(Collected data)

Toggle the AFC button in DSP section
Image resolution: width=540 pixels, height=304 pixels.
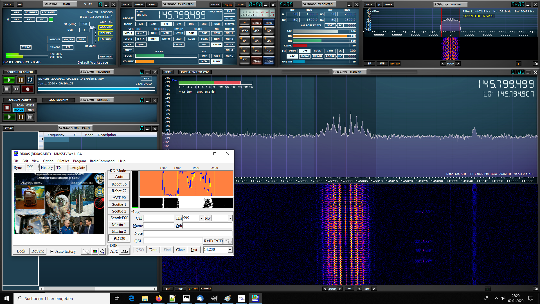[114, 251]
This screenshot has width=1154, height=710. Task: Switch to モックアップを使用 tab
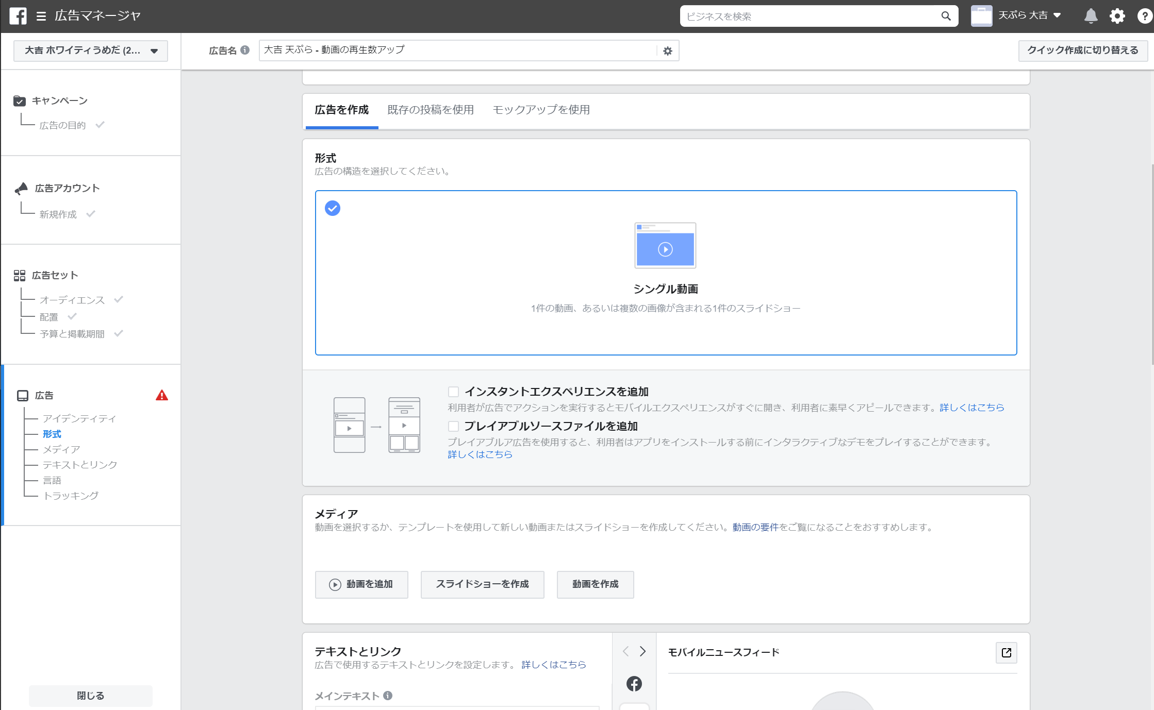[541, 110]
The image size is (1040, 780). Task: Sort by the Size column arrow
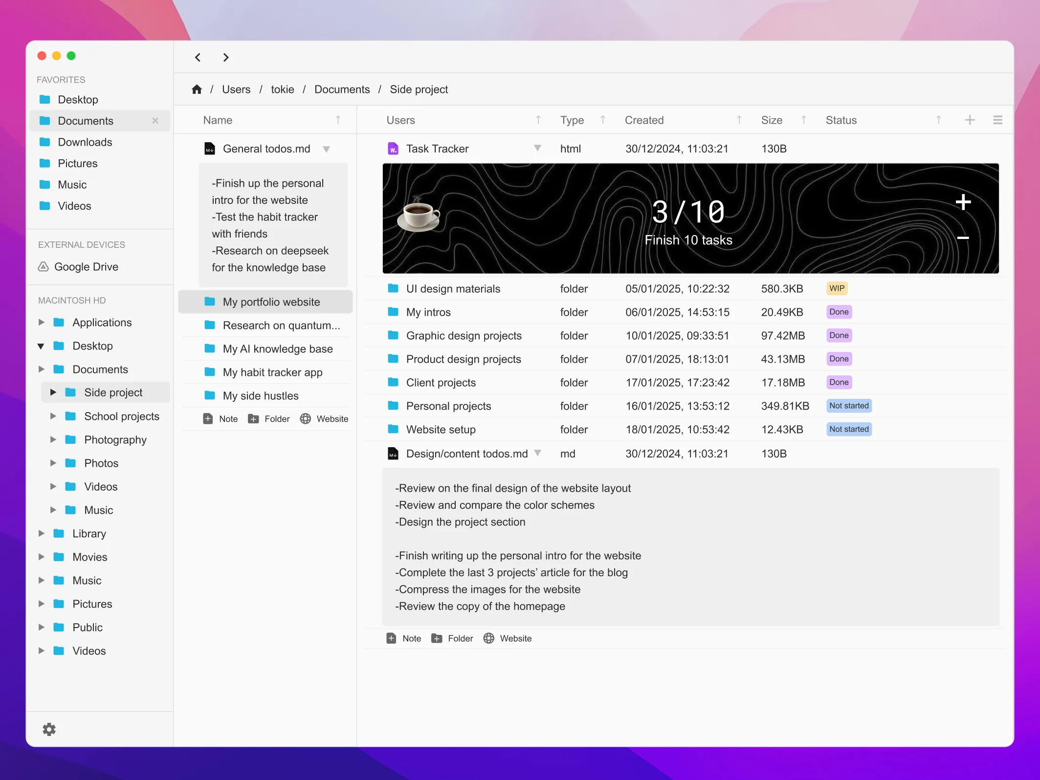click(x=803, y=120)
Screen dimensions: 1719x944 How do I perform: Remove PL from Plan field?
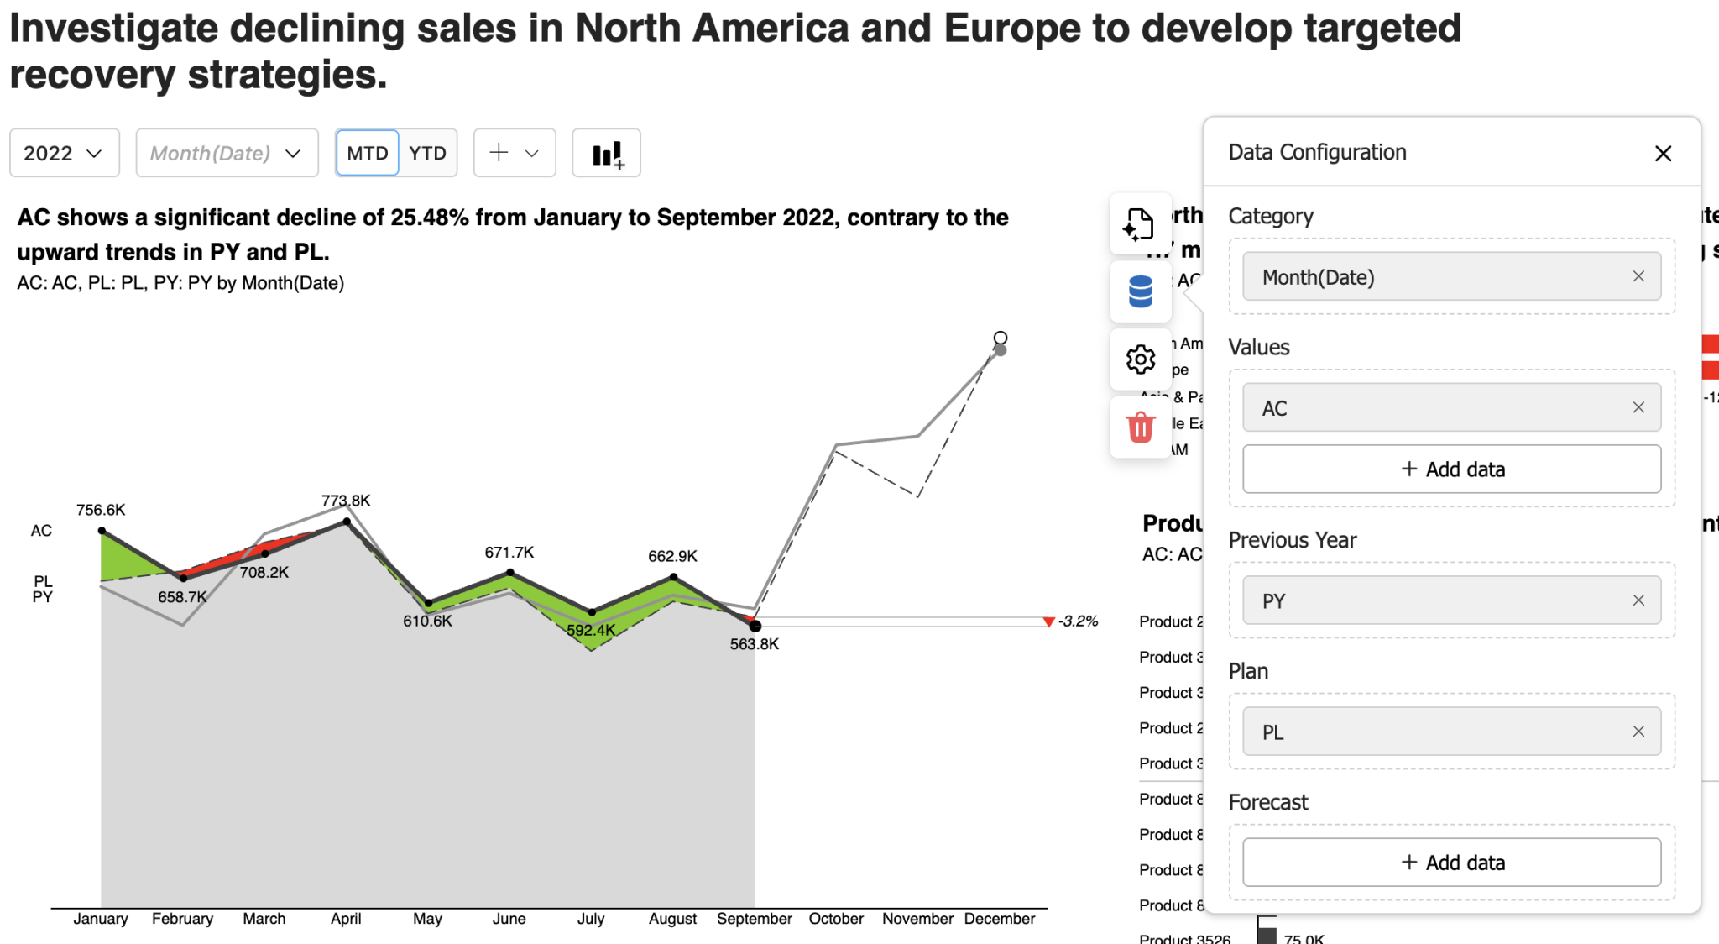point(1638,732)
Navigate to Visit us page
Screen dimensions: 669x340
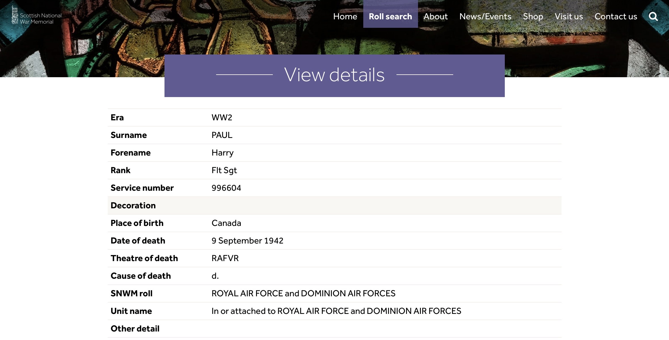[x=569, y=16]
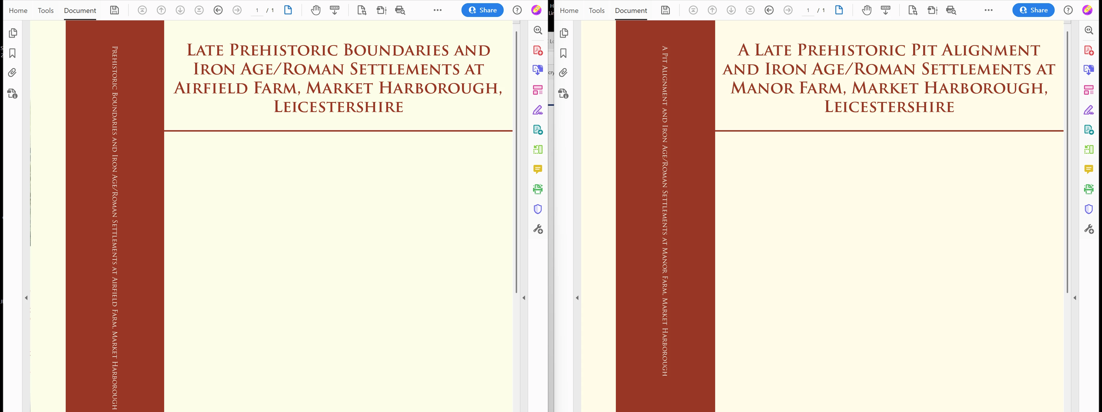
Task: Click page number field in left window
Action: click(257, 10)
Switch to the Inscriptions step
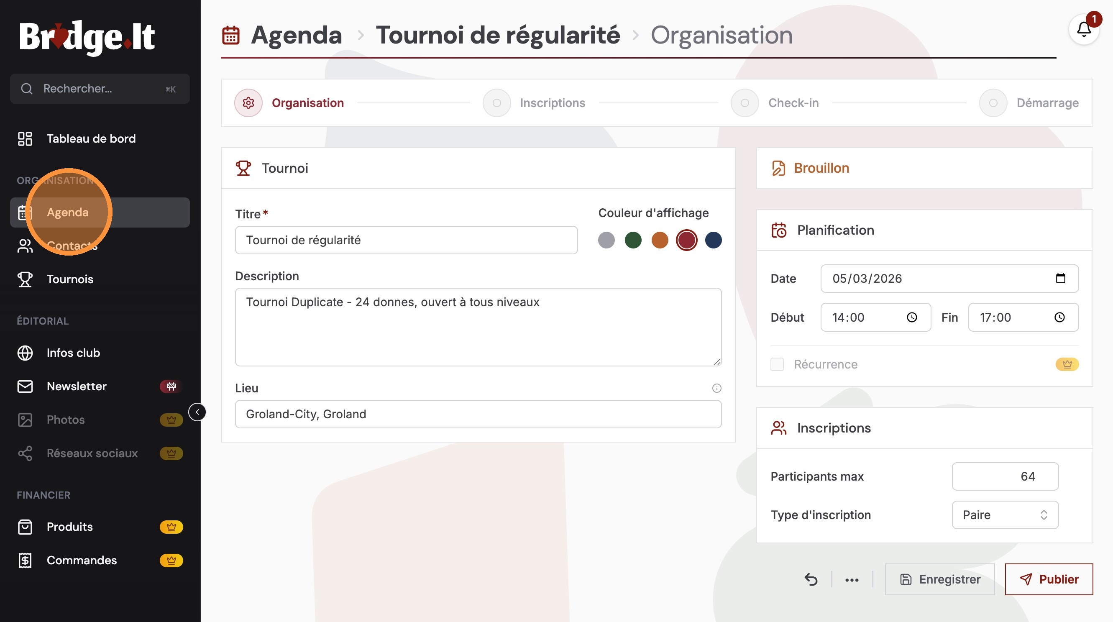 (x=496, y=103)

_Work required:_ Please retype, exactly and only, the lines from the one holding "Screen dimensions: 669x340" to the end of the entries, both ends included, without any pictures.

_Result of the exercise:_
Screen dimensions: 669x340
[x=569, y=16]
Task: Click page number field in left window
Action: click(257, 10)
Switch to the Inscriptions step
 (x=496, y=103)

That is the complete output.